◆ **Task instructions**: This exercise calls for the line with "Where should I click to: Save", the line with "Given: Click The North Face logo", and all lines between them in the material below, output exactly and with no other lines.
-------- Records for the task --------
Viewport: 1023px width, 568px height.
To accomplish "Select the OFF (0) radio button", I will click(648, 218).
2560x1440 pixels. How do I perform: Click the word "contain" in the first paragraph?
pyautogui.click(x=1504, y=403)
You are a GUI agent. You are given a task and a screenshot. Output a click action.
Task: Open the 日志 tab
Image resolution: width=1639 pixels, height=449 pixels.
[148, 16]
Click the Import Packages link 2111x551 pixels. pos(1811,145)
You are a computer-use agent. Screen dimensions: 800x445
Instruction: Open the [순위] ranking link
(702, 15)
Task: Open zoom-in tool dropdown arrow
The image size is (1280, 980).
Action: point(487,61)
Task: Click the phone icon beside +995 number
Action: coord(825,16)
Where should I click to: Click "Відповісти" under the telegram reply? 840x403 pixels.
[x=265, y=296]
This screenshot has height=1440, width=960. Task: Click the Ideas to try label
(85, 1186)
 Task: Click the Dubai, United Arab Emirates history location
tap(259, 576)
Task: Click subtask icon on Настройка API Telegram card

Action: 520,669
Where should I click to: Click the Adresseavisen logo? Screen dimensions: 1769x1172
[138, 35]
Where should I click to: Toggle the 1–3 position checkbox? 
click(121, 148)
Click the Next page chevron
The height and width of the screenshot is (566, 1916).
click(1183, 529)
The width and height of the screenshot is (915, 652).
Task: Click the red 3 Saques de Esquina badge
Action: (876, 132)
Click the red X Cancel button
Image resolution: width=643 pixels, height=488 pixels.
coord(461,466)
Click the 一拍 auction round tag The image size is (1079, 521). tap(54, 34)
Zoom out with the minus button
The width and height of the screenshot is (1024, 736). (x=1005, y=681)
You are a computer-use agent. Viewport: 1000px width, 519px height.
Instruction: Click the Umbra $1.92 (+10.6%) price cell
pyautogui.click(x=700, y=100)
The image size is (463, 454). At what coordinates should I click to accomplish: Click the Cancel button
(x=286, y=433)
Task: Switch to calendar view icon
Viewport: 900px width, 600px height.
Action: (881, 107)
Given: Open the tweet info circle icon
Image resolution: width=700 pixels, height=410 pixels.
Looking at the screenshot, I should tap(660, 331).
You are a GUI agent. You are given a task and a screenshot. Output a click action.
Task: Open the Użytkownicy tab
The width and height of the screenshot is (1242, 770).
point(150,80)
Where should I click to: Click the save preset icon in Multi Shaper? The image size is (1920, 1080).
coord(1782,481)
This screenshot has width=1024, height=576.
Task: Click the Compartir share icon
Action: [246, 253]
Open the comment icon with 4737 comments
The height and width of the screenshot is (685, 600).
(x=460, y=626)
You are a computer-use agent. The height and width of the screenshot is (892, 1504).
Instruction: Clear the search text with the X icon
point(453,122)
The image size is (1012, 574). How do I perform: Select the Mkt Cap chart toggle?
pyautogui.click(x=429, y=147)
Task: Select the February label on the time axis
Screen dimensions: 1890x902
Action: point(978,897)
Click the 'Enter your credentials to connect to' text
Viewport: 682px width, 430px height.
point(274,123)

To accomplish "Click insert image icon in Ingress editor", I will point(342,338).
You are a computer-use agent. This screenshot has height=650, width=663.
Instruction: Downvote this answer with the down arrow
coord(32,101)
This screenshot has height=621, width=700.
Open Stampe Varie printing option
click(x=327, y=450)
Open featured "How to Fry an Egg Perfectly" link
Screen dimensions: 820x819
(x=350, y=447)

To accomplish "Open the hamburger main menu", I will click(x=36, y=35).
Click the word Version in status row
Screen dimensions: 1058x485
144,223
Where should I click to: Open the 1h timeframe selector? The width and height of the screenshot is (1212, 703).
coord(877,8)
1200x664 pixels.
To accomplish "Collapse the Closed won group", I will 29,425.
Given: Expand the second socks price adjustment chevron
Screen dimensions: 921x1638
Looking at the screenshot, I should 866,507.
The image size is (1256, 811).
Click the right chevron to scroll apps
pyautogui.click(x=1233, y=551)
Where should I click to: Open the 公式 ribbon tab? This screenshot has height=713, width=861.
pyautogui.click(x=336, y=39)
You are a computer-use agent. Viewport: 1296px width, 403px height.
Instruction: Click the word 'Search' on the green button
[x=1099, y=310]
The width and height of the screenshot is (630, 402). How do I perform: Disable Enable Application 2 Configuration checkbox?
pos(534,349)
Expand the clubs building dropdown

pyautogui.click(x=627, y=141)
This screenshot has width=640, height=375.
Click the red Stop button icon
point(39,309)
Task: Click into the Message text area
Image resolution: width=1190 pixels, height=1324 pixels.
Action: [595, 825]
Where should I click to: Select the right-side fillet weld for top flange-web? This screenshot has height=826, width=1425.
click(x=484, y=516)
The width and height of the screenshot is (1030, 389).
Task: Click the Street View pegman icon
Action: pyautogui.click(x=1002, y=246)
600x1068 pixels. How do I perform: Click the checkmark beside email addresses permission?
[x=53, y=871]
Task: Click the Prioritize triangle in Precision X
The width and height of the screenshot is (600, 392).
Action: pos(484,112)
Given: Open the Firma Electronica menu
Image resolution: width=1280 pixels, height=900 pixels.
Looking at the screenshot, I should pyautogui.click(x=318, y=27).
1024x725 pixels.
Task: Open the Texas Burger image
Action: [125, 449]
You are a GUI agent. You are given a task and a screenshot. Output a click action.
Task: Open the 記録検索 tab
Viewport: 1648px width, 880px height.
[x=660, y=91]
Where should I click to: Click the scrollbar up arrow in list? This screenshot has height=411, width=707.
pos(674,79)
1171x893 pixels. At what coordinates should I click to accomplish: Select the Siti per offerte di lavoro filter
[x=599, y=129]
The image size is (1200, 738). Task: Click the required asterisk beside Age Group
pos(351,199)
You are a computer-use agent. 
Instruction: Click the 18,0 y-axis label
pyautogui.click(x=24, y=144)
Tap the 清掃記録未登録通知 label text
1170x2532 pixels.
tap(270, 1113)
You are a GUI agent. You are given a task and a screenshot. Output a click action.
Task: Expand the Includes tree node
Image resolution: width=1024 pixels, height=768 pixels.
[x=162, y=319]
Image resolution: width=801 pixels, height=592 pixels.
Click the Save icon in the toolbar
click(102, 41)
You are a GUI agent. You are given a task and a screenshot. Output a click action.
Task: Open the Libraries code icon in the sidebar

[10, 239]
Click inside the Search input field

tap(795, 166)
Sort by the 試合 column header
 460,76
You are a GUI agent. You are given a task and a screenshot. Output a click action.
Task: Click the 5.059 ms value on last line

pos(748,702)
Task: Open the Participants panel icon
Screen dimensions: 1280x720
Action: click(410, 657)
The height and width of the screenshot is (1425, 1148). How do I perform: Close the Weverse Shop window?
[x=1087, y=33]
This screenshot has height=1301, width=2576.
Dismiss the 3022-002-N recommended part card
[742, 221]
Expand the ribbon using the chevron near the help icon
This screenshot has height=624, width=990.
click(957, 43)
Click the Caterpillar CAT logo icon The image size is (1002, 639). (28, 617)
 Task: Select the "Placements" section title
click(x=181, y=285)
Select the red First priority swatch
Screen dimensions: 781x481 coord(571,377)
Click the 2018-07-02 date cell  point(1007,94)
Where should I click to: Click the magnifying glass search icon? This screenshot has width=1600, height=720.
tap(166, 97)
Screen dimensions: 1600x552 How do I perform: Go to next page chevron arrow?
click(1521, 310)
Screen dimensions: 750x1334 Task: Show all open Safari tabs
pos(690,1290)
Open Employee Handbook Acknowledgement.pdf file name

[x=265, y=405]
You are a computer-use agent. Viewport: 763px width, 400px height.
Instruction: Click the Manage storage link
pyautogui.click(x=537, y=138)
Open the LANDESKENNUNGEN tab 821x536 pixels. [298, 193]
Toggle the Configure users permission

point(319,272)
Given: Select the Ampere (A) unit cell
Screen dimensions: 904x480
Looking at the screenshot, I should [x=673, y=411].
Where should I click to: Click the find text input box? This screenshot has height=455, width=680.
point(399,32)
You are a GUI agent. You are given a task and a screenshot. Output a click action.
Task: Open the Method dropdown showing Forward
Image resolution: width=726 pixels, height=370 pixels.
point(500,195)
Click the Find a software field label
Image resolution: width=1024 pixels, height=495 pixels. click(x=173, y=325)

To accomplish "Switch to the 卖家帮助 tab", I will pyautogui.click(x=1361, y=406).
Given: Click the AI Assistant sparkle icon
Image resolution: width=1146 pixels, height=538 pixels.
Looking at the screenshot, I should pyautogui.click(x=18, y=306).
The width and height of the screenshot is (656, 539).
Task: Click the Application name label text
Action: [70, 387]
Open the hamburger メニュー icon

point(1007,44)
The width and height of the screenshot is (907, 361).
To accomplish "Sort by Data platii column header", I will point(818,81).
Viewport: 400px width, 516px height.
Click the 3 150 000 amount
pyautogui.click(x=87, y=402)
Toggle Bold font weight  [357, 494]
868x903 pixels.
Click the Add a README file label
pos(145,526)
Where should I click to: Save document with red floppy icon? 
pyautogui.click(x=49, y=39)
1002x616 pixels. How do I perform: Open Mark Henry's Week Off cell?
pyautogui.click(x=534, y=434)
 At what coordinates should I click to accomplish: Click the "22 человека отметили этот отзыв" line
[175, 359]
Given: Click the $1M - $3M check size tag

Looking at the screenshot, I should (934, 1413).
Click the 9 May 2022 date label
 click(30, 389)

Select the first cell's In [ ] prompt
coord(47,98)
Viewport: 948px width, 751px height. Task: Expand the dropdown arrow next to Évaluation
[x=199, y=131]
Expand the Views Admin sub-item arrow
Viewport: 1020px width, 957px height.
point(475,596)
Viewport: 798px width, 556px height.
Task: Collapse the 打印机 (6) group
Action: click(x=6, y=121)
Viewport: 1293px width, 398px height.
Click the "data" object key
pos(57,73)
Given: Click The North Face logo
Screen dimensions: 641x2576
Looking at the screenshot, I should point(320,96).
--------
◆ **Task output**:
Where should I click to: Save document with red floppy icon? 
pyautogui.click(x=49, y=39)
1002x616 pixels. How do I perform: Open Mark Henry's Week Off cell?
pyautogui.click(x=534, y=434)
 At what coordinates should I click to accomplish: Click the "22 человека отметили этот отзыв" line
[175, 359]
Given: Click the $1M - $3M check size tag

Looking at the screenshot, I should (934, 1413).
Click the 9 May 2022 date label
 click(30, 389)

Select the first cell's In [ ] prompt
coord(47,98)
Viewport: 948px width, 751px height. Task: Expand the dropdown arrow next to Évaluation
[x=199, y=131]
Expand the Views Admin sub-item arrow
Viewport: 1020px width, 957px height.
point(475,596)
Viewport: 798px width, 556px height.
Task: Collapse the 打印机 (6) group
Action: click(x=6, y=121)
Viewport: 1293px width, 398px height.
Click the "data" object key
pos(57,73)
Given: Click The North Face logo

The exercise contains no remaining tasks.